Figure 4. Pep-Acy/Glu@AuNRs-mediated in vivo fluorescence images in SCC-7 tumour-bearing mice.

L-tumour was pre-treated with MMPs inhibitor (Group A) or NaHCO₃ (Group B). Images were acquired using an IVIS Lumina II in vivo imaging system.

Figure 5. In vitro photothermal effects.

(a) Temperature change curves of Pep-Acy and PBS upon 808 nm laser irradiation. (b) Temperature change curves of Pep-Acy/Glu@AuNRs and CTAB@AuNRs upon 808 nm laser irradiation at 0.6 w cm⁻². (c) Cell viability of Pep-Acy/Glu@AuNRs with 808 nm laser irradiation against SCC-7 cells (Control: 808 nm laser irradiation (0.6 w cm⁻², 10 min) without Pep-Acy/Glu@AuNRs). Error bars are defined as s.d.
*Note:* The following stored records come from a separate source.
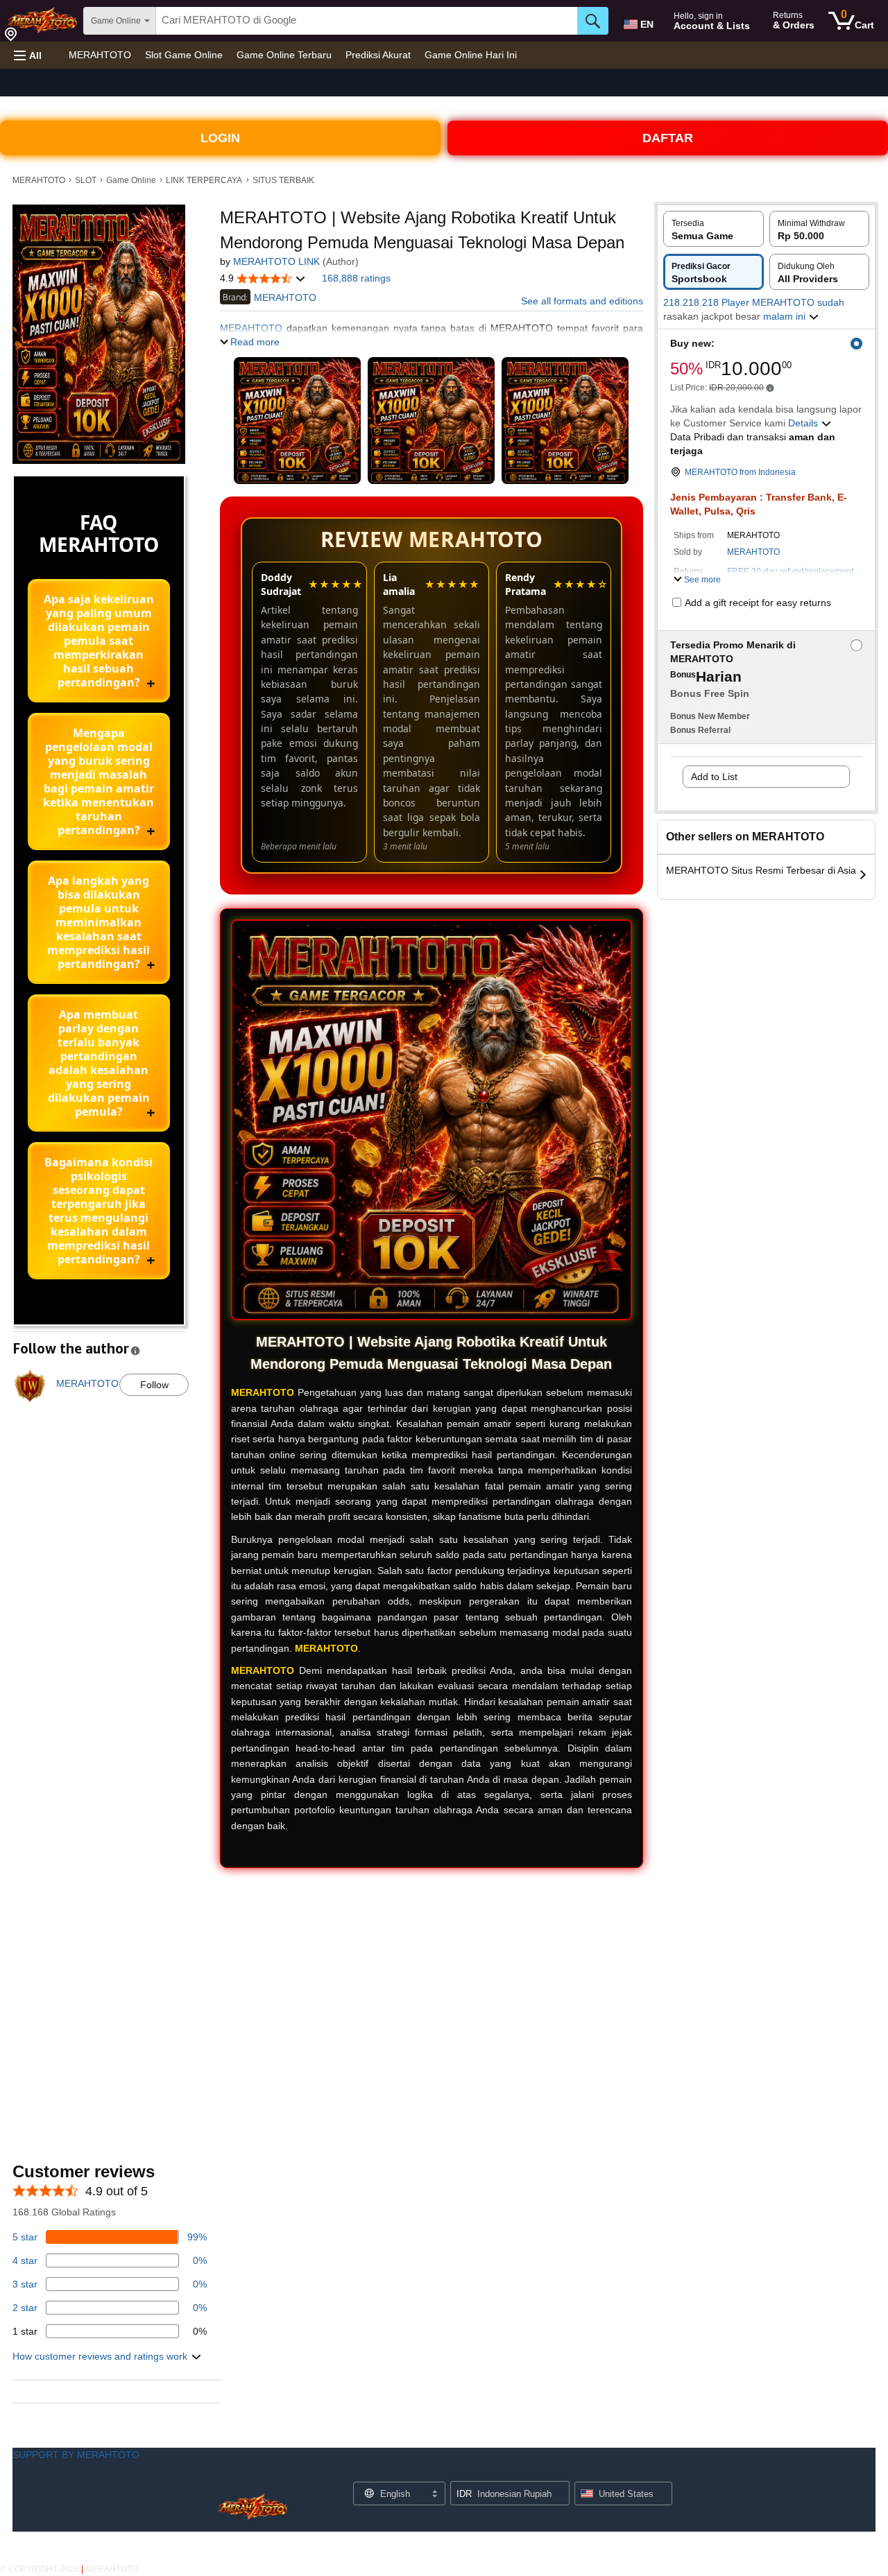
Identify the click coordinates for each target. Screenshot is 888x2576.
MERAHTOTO (100, 54)
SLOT (85, 180)
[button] (28, 55)
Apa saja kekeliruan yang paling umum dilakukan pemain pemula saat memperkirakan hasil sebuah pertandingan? (99, 640)
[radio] (713, 228)
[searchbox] (366, 21)
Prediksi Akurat (378, 54)
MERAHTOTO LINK (276, 261)
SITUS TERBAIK (283, 180)
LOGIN (220, 138)
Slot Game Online (184, 54)
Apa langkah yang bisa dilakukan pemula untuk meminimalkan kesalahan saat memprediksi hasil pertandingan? (98, 922)
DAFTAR (667, 138)
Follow (154, 1384)
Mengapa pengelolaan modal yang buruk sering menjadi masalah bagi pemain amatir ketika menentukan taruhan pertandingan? (98, 781)
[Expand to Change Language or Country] (434, 2494)
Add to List (714, 776)
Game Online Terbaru (284, 54)
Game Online (131, 180)
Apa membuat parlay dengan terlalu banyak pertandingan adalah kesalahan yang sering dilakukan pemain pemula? (99, 1063)
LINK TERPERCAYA (204, 180)
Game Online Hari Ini (471, 54)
Figure 6. Pep-Acy/Glu@AuNRs-mediated in vivo photothermal therapy in SCC-7 tumour-bearing mice models.

(a) Representative thermal images of mice (tumour sites) subjected to 808 nm laser irradiation for 4 h after intravenous injection of Pep-Acy/Glu@AuNRs and PBS. (b) Relative tumour volume change of each groups of mice (*P<0.05). (c) Body weight change curves of each groups of mice. (d) Representative photos of each group of mice during the whole therapy process. (e) H&E staining of main organs of each groups of mice after treatment (Scale bar, 100 μm). Center values and error bars are defined as mean and s.d., respectively. Statistical significance is assessed by two-way ANOVA.